What is Metadata?
“Data about Data”
Metadata is data about data. It describes the content, character, provisos, and other characteristics of data. The term ‘metadata’ was coined in the 1960s by Jack Myers.
Metadata is everywhere
Metadata helps us to understand the world around us. Without it, we are lost. Metadata also exists outside the computing world, on plans and maps, for example.
There are many reasons for using metadata. Companies can benefit from using it when they set up and maintain their databases. If time is spent on the intelligent management of document data at the document creation stage, this initial extra effort is sure to pay off in the long term.
For example, the accounting center can access this metadata later on and the transmission of data may be easier.

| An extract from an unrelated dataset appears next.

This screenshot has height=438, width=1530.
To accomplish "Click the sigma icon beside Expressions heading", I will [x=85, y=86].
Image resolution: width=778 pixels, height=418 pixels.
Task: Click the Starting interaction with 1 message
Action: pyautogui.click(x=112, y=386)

Search processes can also be significantly improved if uniform concepts are used.
Uses for Metadata
Metadata helps to provide an optimum overview of data and ideal data handling in many areas. This includes the following examples:
- Area Covered
- Themes Responsible party
- Providence – Where did it come from?
Entity and Attribute Information
- Attribute Values
And many, many more…
Benefits for Internal Data
Metadata minimizes the work effort required for many tasks in companies and authorities. Employees can find the data records they require more quickly and do not have to look for additional information on certain data elsewhere. With regard to personnel fluctuations, metadata prevents the loss of information that might otherwise be mislaid. Metadata also provides many automation possibilities that could not be realized without it. Further time savings result from the fact that metadata avoids data record duplicates within an organization.
Benefits for External Data
Correct metadata simplifies the entry of transactions at the accounting office. Another plus point is that a greater number of people can utilize the data. This saves time because data record duplicates at different branches can be avoided.
Metadata in PDF
How is metadata organized in PDF? In Adobe Acrobat, you can view and change metadata in the ‘Document Properties’ dialog box.
The info dictionary has been a part of PDF since PDF version 1.0. This area belongs to the document itself and contains a collection of name/value pairs. Predefined pairs include Title, Author, Subject, Keywords, and others. You can also add your own values
The PieceInfo dictionary was introduced with PDF 1.3 (Acrobat 4). This dictionary is either document- or page-related. The Application Private Data section is used by Adobe Photoshop and Adobe Illustrator.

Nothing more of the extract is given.